Activity:
Report the number of lines in these entries that contain "agent". Write only the number.

(Stored items)
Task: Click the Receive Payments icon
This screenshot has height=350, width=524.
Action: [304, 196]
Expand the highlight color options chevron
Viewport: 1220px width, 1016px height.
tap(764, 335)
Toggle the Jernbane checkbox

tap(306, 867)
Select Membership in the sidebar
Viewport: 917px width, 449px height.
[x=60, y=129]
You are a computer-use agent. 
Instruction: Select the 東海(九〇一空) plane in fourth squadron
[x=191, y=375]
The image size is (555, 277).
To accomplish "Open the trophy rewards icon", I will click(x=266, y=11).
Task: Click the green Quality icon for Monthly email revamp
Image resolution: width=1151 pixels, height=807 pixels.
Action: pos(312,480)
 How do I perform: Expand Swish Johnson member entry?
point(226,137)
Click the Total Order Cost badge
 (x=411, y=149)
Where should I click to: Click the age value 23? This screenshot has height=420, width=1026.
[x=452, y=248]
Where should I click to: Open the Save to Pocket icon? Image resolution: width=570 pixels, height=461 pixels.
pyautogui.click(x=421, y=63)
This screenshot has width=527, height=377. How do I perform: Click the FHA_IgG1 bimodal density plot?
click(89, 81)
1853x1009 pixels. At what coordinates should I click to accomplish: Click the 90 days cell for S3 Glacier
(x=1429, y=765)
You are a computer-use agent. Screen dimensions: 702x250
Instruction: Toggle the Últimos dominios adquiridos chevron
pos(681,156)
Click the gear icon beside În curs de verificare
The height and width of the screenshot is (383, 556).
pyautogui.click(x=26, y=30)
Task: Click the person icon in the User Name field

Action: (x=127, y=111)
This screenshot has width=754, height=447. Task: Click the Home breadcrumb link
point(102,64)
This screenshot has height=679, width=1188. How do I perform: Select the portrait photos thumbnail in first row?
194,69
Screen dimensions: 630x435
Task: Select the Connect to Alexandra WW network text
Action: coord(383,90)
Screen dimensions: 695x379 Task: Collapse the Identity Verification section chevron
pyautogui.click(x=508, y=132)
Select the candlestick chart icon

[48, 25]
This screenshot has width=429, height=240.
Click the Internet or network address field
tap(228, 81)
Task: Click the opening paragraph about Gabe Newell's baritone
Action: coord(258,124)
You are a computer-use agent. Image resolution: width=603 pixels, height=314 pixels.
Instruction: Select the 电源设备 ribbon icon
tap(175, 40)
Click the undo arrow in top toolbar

Answer section:
3